Successive evaluation of multiple parameters in individual cells: The SEMPIC photometric system

Abstract

An automated microphotometric system has been designed for the successive assessment of a maximum number of parameters from individual cells. The hardware and software elements are described as well as the various photometric functions that can be performed. The aim is to obtain a multiparameter analysis of morphology, cytochemistry, cell surface characteristics, and metabolic activity including cell cycle characteristics for any set of cells selected from a sample. The combination of DNA synthesis rate determination in a really quantitative approach with the analysis of features of nuclear chromatin texture opens up a new field for associating morphology with functional properties. Examples of application are presented to demonstrate the applicability of the system in a heterogeneous cell population of a very limited sample size.
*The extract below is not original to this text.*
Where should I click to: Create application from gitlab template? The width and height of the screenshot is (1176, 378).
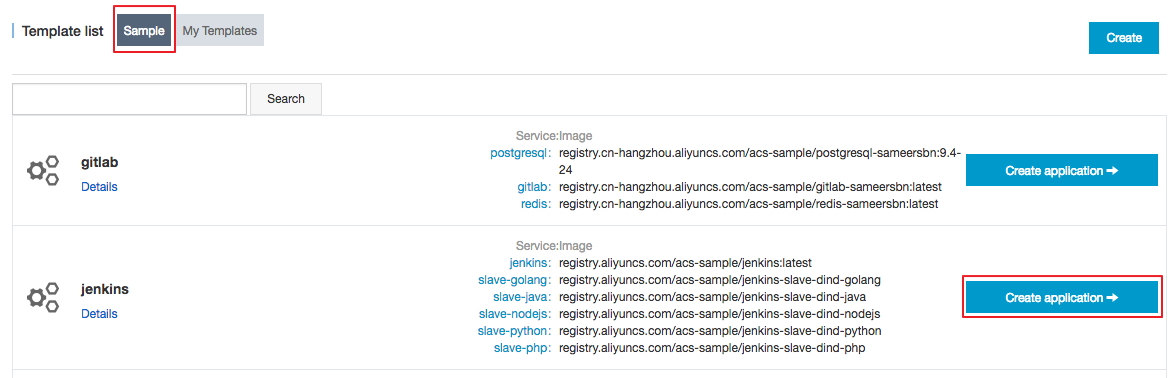click(1062, 170)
For this purpose, human peripheral blood cells grown in diffusion chambers in preirradiated mice were investigated. It is shown that, depending on their functions, different cell types may have quite different nuclear-to-cell area ratios. Further, a crude morphological parameter, such as the degree of basophilia of Giemsa-stained cells, may be associated with the rate of DNA synthesis, thus bearing information on the replicative activity of a cell. Cell surface properties related to the leukemia-associated cALL antigen are investigated in a human-derived cell line and correlated with cell-cycle characteristics. It is concluded that different antigenic sites rather than cell-cycle dependent differences of antigen density account for the outcome of a bimodal distribution.